## Problem statement
Your answer must be the lines from the one containing "Task: Open the mark selector for ウィリアムバローズ" through the last line of the records below, copied exactly, with the pictures left out.

Saved data entries
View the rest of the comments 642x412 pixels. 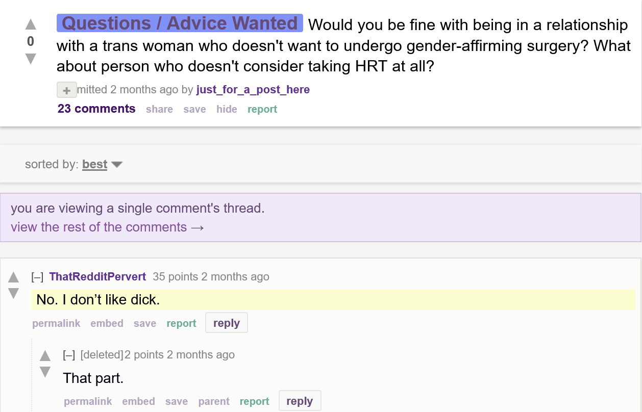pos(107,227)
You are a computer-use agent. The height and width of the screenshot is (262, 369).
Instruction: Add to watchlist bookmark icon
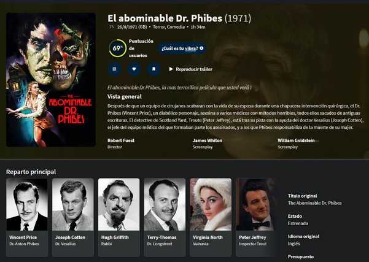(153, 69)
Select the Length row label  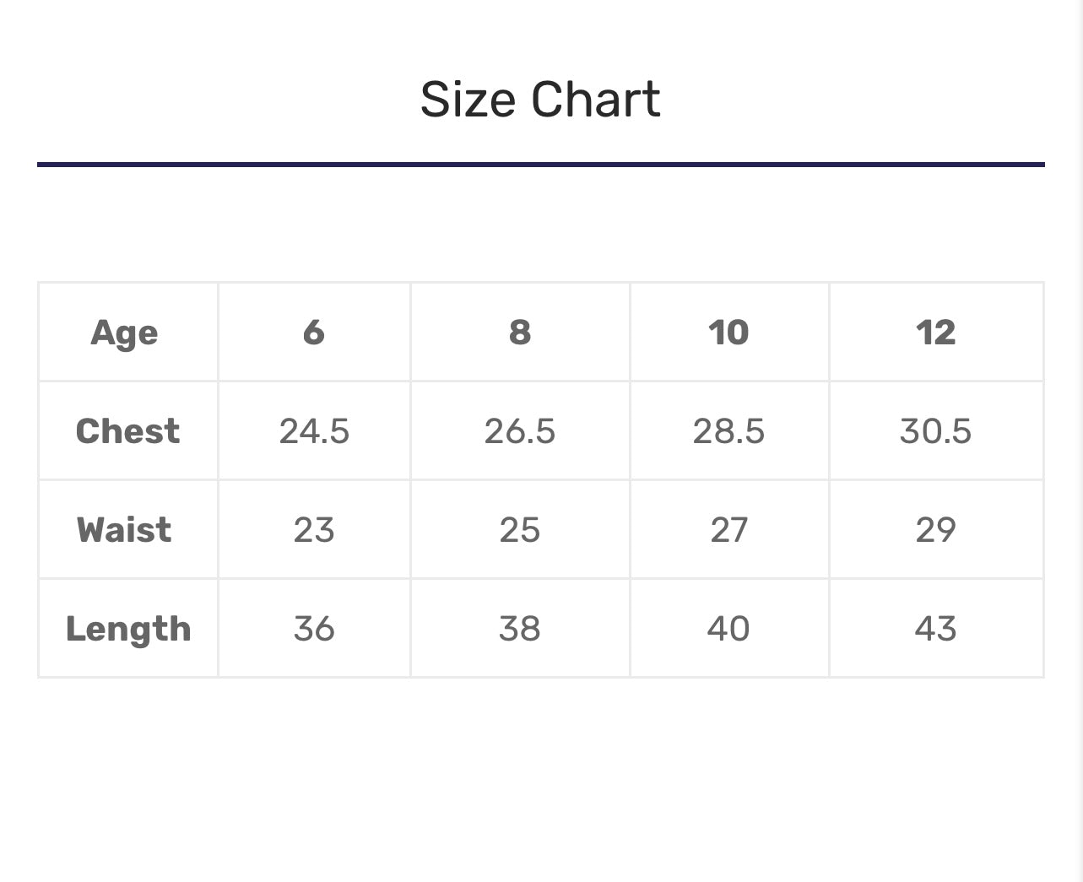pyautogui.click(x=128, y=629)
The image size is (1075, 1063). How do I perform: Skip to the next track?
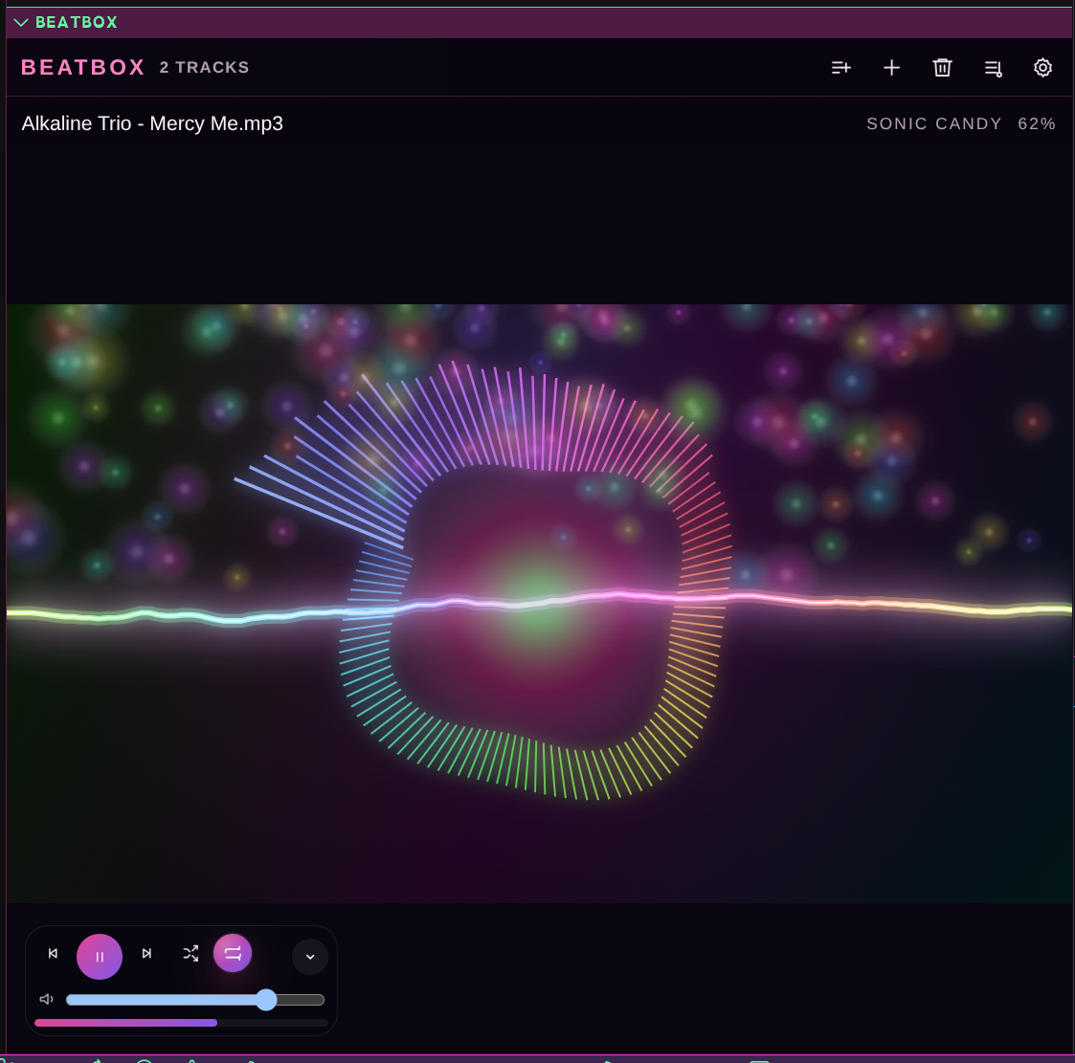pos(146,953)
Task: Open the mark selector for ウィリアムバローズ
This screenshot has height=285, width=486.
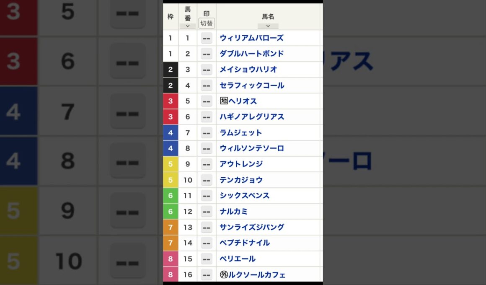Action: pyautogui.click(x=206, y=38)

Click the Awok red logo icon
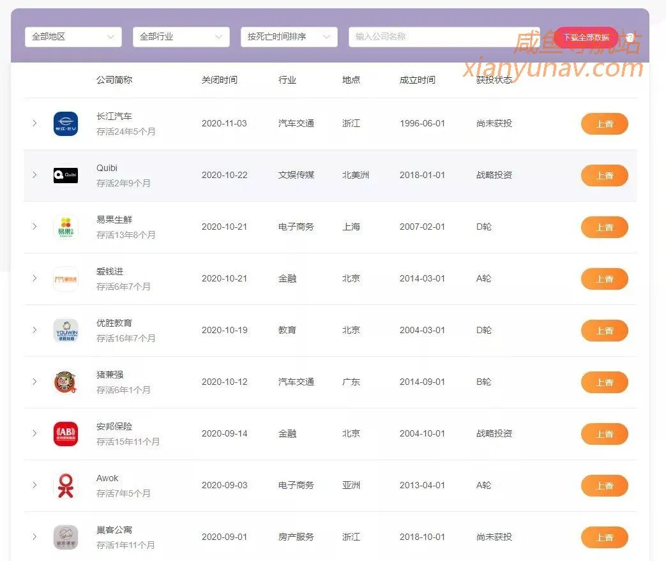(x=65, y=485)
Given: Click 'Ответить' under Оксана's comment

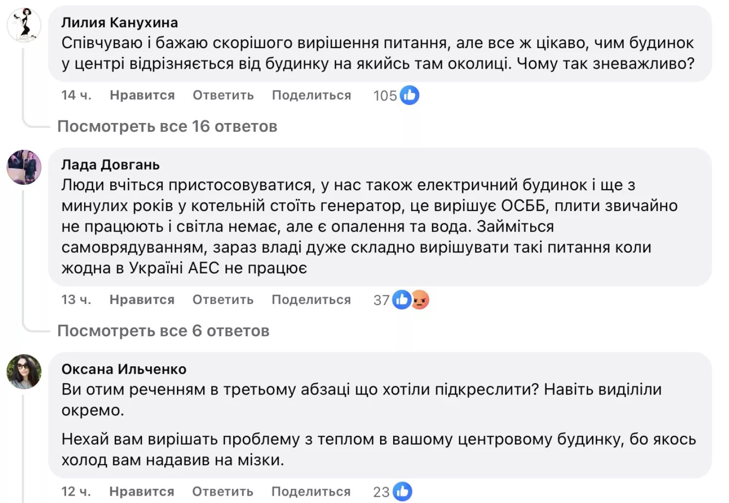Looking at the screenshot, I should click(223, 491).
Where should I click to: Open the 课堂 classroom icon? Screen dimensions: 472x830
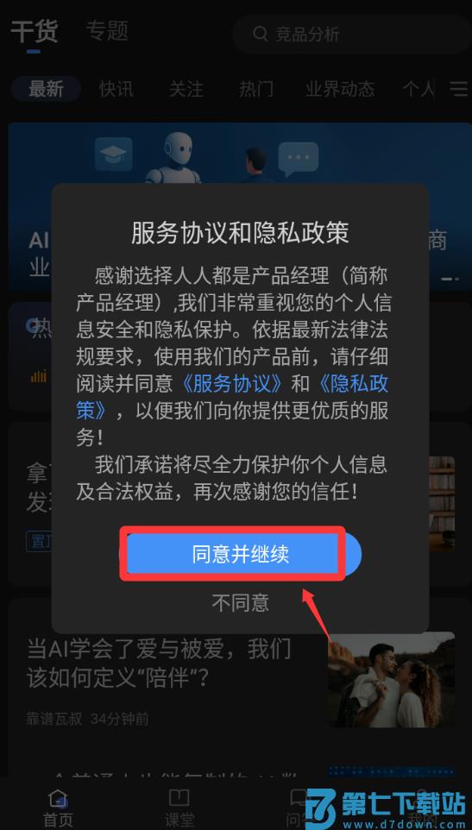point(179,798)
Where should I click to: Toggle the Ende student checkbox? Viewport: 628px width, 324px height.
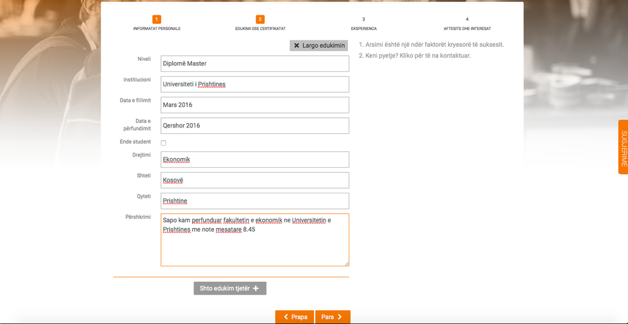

## Reply
Task: Open the mark selector for ウィリアムバローズ
This screenshot has height=285, width=486.
Action: pyautogui.click(x=206, y=38)

Click the Awok red logo icon
(x=65, y=485)
Given: Click 'Ответить' under Оксана's comment

Looking at the screenshot, I should click(223, 491).
Where should I click to: Open the 课堂 classroom icon? Screen dimensions: 472x830
point(179,798)
Where should I click to: Toggle the Ende student checkbox? Viewport: 628px width, 324px height.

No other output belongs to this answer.